3. Load pre-trained model and predict

Load the pre-trained inception model which is saved as Google’s protobuf file format. Construct a new graph then set input and output operations in a new session. After run the session, you will get a numpy-like ndarray which is provided by NumSharp.

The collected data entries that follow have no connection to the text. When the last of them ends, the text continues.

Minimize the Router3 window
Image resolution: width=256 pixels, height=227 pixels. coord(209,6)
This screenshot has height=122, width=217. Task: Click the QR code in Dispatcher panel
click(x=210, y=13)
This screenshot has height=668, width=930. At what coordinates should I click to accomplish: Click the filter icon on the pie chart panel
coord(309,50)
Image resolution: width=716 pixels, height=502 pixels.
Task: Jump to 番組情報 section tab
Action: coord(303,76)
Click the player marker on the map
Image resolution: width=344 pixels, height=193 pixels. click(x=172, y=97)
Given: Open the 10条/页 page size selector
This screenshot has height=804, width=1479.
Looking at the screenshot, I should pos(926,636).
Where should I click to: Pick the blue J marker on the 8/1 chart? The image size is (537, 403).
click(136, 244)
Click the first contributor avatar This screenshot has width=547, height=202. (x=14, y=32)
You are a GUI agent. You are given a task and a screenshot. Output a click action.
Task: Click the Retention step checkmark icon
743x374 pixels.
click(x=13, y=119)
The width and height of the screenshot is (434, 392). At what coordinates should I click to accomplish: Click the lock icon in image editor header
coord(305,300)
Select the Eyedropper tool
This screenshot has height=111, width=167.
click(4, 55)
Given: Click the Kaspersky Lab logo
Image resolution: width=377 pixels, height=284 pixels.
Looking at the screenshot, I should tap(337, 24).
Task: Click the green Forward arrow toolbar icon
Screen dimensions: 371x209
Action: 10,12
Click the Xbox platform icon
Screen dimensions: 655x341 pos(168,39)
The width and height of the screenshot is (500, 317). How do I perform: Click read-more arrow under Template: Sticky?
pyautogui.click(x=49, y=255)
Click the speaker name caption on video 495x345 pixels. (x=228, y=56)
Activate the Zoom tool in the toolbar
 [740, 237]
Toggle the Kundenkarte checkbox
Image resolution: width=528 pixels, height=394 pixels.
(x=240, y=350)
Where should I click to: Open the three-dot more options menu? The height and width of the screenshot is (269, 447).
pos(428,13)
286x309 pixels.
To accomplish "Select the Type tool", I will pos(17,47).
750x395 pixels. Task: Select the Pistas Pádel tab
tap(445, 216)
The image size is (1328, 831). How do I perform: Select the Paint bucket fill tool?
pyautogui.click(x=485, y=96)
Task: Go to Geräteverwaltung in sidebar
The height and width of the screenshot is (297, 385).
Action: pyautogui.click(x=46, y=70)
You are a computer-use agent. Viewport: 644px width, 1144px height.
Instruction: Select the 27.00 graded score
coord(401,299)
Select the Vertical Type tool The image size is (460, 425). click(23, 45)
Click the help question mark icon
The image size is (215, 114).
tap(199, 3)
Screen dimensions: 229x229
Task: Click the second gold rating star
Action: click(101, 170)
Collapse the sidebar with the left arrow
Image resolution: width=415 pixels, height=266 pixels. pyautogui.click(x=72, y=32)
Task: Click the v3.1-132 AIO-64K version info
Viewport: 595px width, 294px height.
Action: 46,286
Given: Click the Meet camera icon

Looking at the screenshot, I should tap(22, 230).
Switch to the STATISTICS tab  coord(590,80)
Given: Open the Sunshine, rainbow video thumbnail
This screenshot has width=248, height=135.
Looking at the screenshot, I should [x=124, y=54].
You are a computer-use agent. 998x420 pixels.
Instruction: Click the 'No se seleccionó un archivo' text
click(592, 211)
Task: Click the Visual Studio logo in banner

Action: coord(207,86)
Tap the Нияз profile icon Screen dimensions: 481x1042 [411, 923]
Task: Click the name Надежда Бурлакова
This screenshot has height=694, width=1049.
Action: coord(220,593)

With NumSharp, you can easily perform various operations on multiple dimensional arrays in the .NET environment.

public void Run()
{
	PrepareData();

	var labels = File.ReadAllLines(Path.Join(dir, labelFile));

    var nd = ReadTensorFromImageFile(Path.Join(dir, picFile),
        input_height: input_height,
        input_width: input_width,
        input_mean: input_mean,
        input_std: input_std);

    var graph = Graph.ImportFromPB(Path.Join(dir, pbFile));
    var input_operation = graph.get_operation_by_name(input_name);
    var output_operation = graph.get_operation_by_name(output_name);

    var results = with<Session, NDArray>(tf.Session(graph),
    	sess => sess.run(output_operation.outputs[0], 
        	new FeedItem(input_operation.outputs[0], nd)));

	results = np.squeeze(results);

    var argsort = results.argsort<float>();
    var top_k = argsort.Data<float>()
        .Skip(results.size - 5)
        .Reverse()
        .ToArray();

    foreach (float idx in top_k)
    	Console.WriteLine($"{picFile}: {idx} {labels[(int)idx]}, {results[(int)idx]}");
}